Yes, the SNP won the election in Scotland. 35 out of 59 seats is a clear majority. The Tories only have 13 Scottish seats. That is just 21% so there is no sense in which the Tories “won” Scotland. Do not believe the media lies.
But it remains the case that Theresa May is only able to cling on to No.10 because of the gains the Tories made from the SNP in Scotland. That is shameful and must be squarely faced.
There is a vital truth here. Support for Independence itself remains at almost exactly the same level as it was in 2015 when the SNP swept to 56 seats. Many opinion polls measured support for Independence during the campaign and their range was 42% to 54% for Independence.
So the SNP fall in MPs was not because of a drop in support for Independence. It was rather because the SNP failed the cause of Independence. Specifically they failed even to seek to present a radical and transformative view of what an Independent Scotland might look like.
In 2015 the SNP vote almost exactly equated to the level of support for Independence. Now the SNP vote underperforms Independence support by 10%.
This is not unfortunate. It is an entirely foreseeable consequence of a deliberate and wrong decision by the SNP leadership. They never once, at any time, made the case for Independence during the election campaign. Rather they fell straight into the trap laid by the unionists, of defending their government record in Holyrood.
Scotland’s lack of Independence leads to a constant drain on our resources in a massively London-centric economy. Our money is sucked down there and much of our best talent leaves to work in UK-HQ corporations and ministries based there. That is a different argument to the equally vital one that we are tied in to a neo-liberal austerity programme that prevents us from growing our economy, and to a number of completely inappropriate policies including on immigration.
Bound hand and foot by these constraints, the SNP has struggled at Holyrood – with very great skill – to manage matters as best they can to mitigate the Tory damage in Scotland, within the limited resources they are allowed. But this is utterly different to the situation if Scotland were an independent country and Holyrood a real parliament, and not what it actually is – a glorified regional council.
In this situation, where everything is stacked to ensure its failure, the SNP strategists boneheadedly accepted to fight on the enemy’s chosen ground. What the SNP offered in this election in no way stirred the blood, not even of their own supporters. The SNP did not mention the struggle for national freedom or the kind of country we will build if Independent. It rather attempts to win the support of the Scottish people by offering competent managerialism. “Don’t be scared, we are not nasty nationalists, we are harmless technocrats” is the line.

━━━━━━━━━━━━━━━━━━━━

Instructions:
[A] Answer these about the piece on the SNP and Scottish independence:
(i) How many of Scotland's 59 seats did the SNP win?
(ii) What range did opinion polls give for support for Independence during the campaign?
(iii) What does the piece say Holyrood actually is?
[B] Carry the piece on the SNP and Scottish independence forward from its final sentence.

Extracted entries:
━━━━━━━━━━━━━━━━━━━━

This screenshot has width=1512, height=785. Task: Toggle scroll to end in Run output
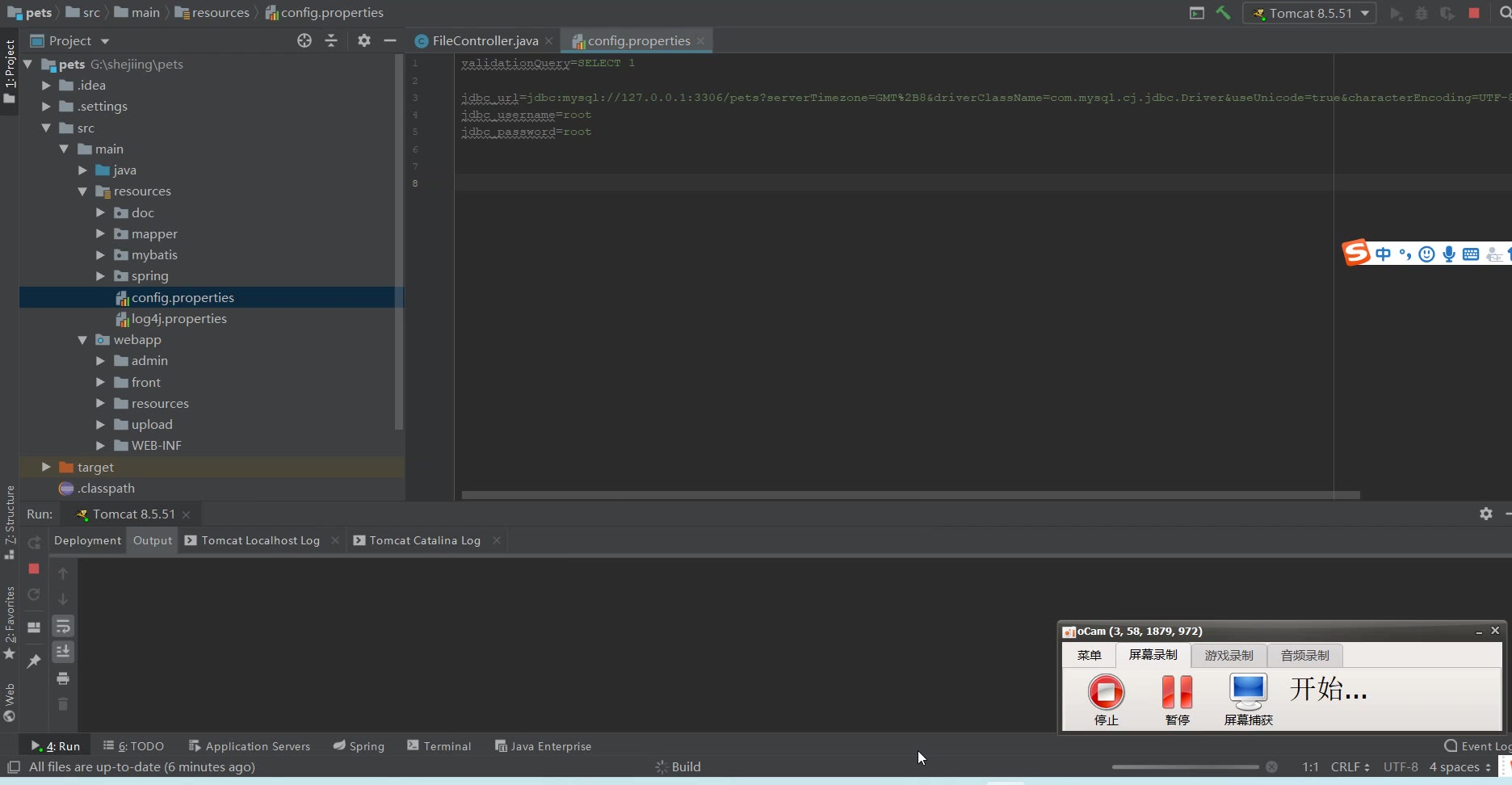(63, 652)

━━━━━━━━━━━━━━━━━━━━

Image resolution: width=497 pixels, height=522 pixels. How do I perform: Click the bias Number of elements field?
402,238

━━━━━━━━━━━━━━━━━━━━

Results:
[A]
(i) 35
(ii) 42% to 54%
(iii) A glorified regional council

[B]
I hope the hard lesson of this election has been learned. You cannot manage Scotland with competence within the madhouse which is the Tory UK. You are on a hiding to nothing explaining that you can.
Yes it is indeed true that the media unfairly and deliberately, in every interview with Nicola Sturgeon, honed in on devolved matters irrelevant to a Westminster election. That was wrong of the media. But Sturgeon happily wandered around in their labyrinthine trap for long periods, providing lengthy and rational ripostes on educational attainment for 7 year olds. Above all, she emphasised it was not her who wanted to talk about a second referendum, it was that Ruth Davidson.
Sturgeon hotly denied she wanted to talk about Independence at all, saying only the Unionists kept bringing it up. It was a clever debating society point, but by refusing to make the case for Independence – and by appearing to concede it was a difficult area for her – Sturgeon was damaging the Independence cause and ultimately the SNP.
What Nicola Sturgeon should have done is the precise opposite of what she did do.
She should have taken every precious moment of TV time to outline the positive case for Independence, to declare her determination to achieve Independence, and to achieve it within the next Westminster parliament. She should have slammed Trident and slammed the British kowtowing to Saudi Arabia and to Donald Trump, and stated that Scotland should be an independent country with its own foreign and defence policy. She should have slammed austerity and Tory cuts and said that Scotland needs to be an independent country with its own economic policy that will look after its struggling, its disabled and its aged. She should have slammed Brexit and stated it is going to destroy the Scottish economy, and that Scotland needs to be an independent country within the EU.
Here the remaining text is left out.